# Species list of invasive aquarium snails



## illustrator (Jul 18, 2010)

Dear all,

I am working on an article for a local aquarium magazine and would like to double check which "invasive aquarium snails" we all have. There are a number of common misidentifications, but it appears that we share the same species worldwide. Please tell what you think of the following list including the scientific names. Am I missing something or still misidentifying some species?

*ramshorn snails*: _Helisoma duryi _& _H. trivolvis_, originating in North America. The European ramshown (_Planorbarius corneus_) is not a nuisance species in aquaria.

*"small ramshorn"*: _Gyraulus_ sp. Do we have _G. sinensis _(from Asia) as the nuisance species or is it another one?

*bladder snail*: _Physa acuta_, originating in North America, but the type locality is in France. Is what we sometimes call _P. marmorata _from aquaria just retarded _P. acuta _or do we really have two species in aquaria?

*trapdoor snails*: _Melanoides tuberculatus_ and _Tarebia granifera _originating from Asia/Africa. Of both species there are multiple clones in aquaria, which differ in shell colour and morphology.

*pond snail*: _Pseudosuccinea columella_, originating from North America. I have seen the same snail(?) identified as _Radix rubiginosa_, originating from Asia. Which identification is correct or do we have two species in aquaria?

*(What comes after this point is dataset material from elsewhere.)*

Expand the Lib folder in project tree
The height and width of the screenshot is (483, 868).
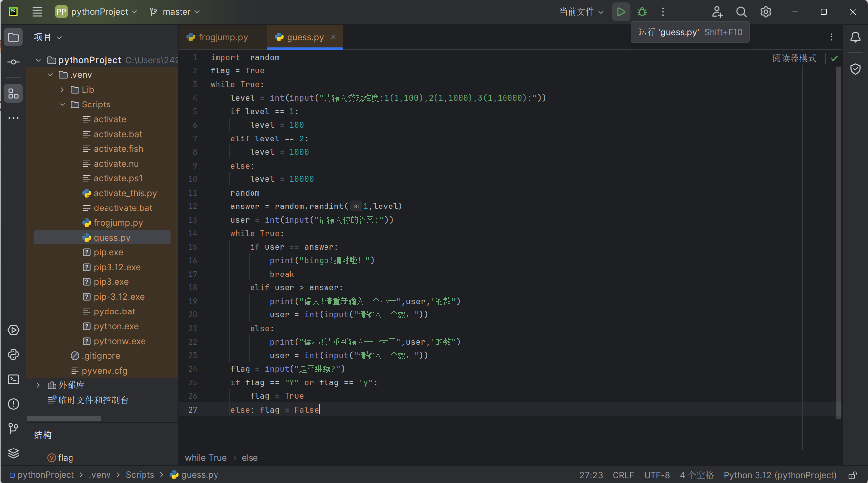coord(62,90)
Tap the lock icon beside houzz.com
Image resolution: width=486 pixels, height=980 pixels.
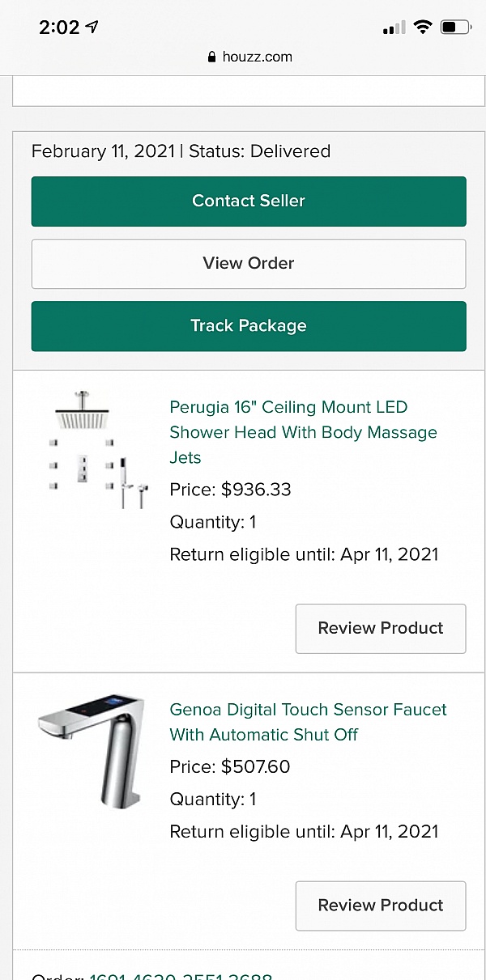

*faucet snail*: _Bythinia_ sp. not very often seen and always in small numbers. Has anyone identified it further? The ones I have seen appear different from _B. tentaculata_: the shell is shorter, more the shape of an apple snail. These are very small snails, perhaps 4 mm.

I'll cross-post this on seriously fish, hope that on either one forum I'll get some additions!


----------



## Tugg (Jul 28, 2013)

Here's an thread I posted about a year ago on a different forum:

http://www.dfwfishbox.com/forums/pr...hp?35436-General-Freshwater-Snail-Information


----------



## illustrator (Jul 18, 2010)

Have to add this one:

*Freshwater limpet*, _Ferrissia fragilis_, originating from North America


----------



## miremonster (Mar 26, 2006)

Interesting project. Also for me because of partly outdated, insufficient or still wanting entries in the Flowgrow invert database...
True ID of the aquarium snails has surely a more general relevance, beyond the hobby and trade, because of worldwide spread of alien species via aquaristics, etc.

I suggest to list here also articles resp. publications dealing with determination of aquarium snails. It's also important to know where the used names are based on, in order to assess the reliability of the ID's and to read the crucial characters of the species. There's a popular aquarium snail book in German with quite many species ("Schnecken-Fibel"), but it doesn't cite any sources.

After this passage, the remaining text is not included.